Quand trois sorcières lui annoncent qu'il sera un jour roi d’Écosse mais sans héritier et qu'en revanche son compagnon de fortunes, et rapidement d'infortunes, Banquo enfantera une lignée de sang bleu, MacBeth, tout juste auréolé de sa victoire contre les armées Norvégiennes pour le compte de son cousin Duncan l'actuel roi D’Écosse, plonge peu à peu dans la folie et dans la nuit. Sa femme, la célébrissime Lady McBeth, est ce qu'on appelle une virago. Au fait de la prophétie et devant le manque manifeste d'initiative de son thane de mari, c'est elle qui monte l'opération diabolique censée les porter tout deux sur le trône du Nord. Mais accéder au trône se révèlera en fait n'être que leur épreuve la plus simple : l’exercice du pouvoir, le remords de son obtention et la crainte de sa perte consumeront les amants. The night is dark and full of terrors.

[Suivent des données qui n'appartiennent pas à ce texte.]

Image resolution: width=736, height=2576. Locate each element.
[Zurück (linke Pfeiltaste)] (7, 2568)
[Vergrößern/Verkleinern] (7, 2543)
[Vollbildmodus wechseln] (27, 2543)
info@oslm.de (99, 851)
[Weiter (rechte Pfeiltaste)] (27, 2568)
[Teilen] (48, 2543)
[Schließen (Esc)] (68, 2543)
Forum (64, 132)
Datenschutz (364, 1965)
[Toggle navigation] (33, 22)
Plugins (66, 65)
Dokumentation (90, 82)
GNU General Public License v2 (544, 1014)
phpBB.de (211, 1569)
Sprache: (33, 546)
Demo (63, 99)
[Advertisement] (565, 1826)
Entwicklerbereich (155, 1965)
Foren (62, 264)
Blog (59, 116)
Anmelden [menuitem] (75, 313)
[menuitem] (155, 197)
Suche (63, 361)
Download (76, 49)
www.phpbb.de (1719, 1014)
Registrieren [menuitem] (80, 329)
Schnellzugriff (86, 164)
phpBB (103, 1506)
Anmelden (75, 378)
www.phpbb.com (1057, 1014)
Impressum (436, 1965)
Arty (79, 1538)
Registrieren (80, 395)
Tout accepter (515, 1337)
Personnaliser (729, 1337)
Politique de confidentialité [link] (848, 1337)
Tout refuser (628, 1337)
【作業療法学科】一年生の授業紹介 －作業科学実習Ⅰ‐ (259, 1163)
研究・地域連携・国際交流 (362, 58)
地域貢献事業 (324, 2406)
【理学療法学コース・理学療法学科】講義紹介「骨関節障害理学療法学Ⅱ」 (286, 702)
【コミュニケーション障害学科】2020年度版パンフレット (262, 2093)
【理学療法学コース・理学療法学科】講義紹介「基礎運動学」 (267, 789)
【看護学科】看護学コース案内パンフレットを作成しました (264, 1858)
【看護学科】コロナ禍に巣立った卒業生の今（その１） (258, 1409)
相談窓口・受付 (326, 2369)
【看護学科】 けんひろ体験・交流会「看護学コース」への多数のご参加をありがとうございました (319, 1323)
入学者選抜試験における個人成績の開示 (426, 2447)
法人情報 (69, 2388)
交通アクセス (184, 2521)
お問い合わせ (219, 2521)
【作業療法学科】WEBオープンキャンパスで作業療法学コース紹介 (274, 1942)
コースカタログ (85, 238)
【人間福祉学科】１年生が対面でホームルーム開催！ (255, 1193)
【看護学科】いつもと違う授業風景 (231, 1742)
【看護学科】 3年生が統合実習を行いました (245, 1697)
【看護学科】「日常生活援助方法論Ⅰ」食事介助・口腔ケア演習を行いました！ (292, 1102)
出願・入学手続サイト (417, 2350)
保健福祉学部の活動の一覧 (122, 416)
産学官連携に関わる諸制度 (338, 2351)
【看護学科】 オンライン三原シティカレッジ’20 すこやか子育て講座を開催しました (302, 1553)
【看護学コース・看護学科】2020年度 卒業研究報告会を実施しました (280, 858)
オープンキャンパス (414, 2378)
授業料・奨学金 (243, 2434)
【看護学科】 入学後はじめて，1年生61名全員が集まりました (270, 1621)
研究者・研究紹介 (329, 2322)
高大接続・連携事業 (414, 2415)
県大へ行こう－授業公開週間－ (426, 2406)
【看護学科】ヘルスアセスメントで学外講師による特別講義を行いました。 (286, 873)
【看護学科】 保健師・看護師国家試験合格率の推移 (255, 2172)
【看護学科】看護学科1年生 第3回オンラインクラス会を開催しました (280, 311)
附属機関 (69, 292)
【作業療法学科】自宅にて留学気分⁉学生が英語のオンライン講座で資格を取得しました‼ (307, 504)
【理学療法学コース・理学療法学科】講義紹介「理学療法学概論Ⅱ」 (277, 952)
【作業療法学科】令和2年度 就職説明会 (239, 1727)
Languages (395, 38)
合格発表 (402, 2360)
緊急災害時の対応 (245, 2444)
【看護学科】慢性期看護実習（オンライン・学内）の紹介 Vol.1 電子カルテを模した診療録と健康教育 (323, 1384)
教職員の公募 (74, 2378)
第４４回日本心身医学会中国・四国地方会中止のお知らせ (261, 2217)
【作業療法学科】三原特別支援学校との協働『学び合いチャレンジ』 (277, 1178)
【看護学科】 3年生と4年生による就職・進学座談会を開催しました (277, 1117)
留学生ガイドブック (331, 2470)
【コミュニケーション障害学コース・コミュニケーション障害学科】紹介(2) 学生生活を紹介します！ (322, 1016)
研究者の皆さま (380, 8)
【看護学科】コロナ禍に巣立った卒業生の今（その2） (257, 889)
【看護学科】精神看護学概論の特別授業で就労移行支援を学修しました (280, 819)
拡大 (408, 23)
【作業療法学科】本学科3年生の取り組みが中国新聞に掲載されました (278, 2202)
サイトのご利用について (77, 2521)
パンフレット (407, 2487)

MacBeth est une tragédie. La tragédie de l'âme humaine. La tragédie de l'homme insatisfait de son sort et de sa corruption par l'ambition sur l'hôtel de l'ambition. Pour que le mal s'immisce dans l'esprit d'un homme et le soumette il faut déjà qu'il y ait une plaie, une brèche, qu'il rencontre une impureté, une infime faiblesse pour s'accrocher et se pérenniser. A ce titre l'esprit enfiévré de MacBeth est le terreau parfait, lui qui, dans l'ombre de son cousin le roi et de ses deux fils héritiers, ronge son frein et n'entre qu'en troisième position dans l'ordre de succession. C'est lorsque le mal trouve de secrètes connivences avec l'âme humaine qu'il l'empoisonne.
Quand à ses débuts, il mit en scène la pièce de Shakespeare au théâtre, Welles n'engagea que des acteurs noirs. Unique et seule parade qu'il trouva alors de faire ressentir à son auditoire les émotions que lui avait procurées la pièce. Quand il la met en scène, en 1947, au cinéma, il endosse lui-même le rôle-titre et s'ébat dans des décors en carton-pâte digne d'une adaptation lycéenne. Par souci d'économie, on se doute, mais pas que. L'allure débrayée des costumes, la forme et la conception de la couronne, des armes et des galeries caverneuses du château, toute la radicalité et l'épure artistique du film sont davantage un choix qu'un renoncement. Il en ressort une atmosphère lourde et fantastique, parfois même carrément fantasmagorique et infernale, que l'utilisation abusive de brume (qui masque en plus l'artificialité des décors) ne fait qu'amplifier et teinter d’expressionnisme. Les yeux écarquillés, enfiévrés et perdus dans l'espace, le front perlant de sueur, Welles est démoniaque, impressionnant. Quand il se filme en plongée c'est comme écrasé sous le poids de la culpabilité et de la peur qu'il se montre, en proie aux ténèbres. Quand au contraire c'est en contre plongée, c'est comme l’arrogant, tyrannique et psychotique imbécile qu'il est qu'il se révèle, en proie à la folie et aux superstitions.
Sa relecture est violente et macabre, à des lieux du classicisme du théâtre filmé. Là où Polanski fera des amants MacBeth des êtres naïfs mais cruels tout justes sortis de l'adolescence, Welles en fait de parfaits psychopathes calculateurs et sanguinaires, des démons complètement pervertis par leur ambition et sans pitié mais pourtant en proie à la culpabilité, à la peur et à la mort. Cela mènera Lady Macbeth jusqu'aux pentes vertigineuses et acérées de la folie et plongera le roi dans un délire abyssal, dans le bruit et la fureur, la vanité et l'ambition. Plus qu'une simple mise en scène de la pièce, c'est l'expérience MacBeth que recherche Welles. Les dialogues sont à peine murmurés, les ombres démesurées, la brume omniprésente jusque dans les méandres caverneux du château, tout semble irréel, fantasmagorique et cauchemardesque. C'est une vision de la pièce qu'il propose. La sienne. Celle d'un génie. Celle où reviennent sans cesse les trois sorcières démoniaques, comme imprimées sur un parchemin moyenâgeux, et celle où c'est la Mort qui l'emporte à la fin.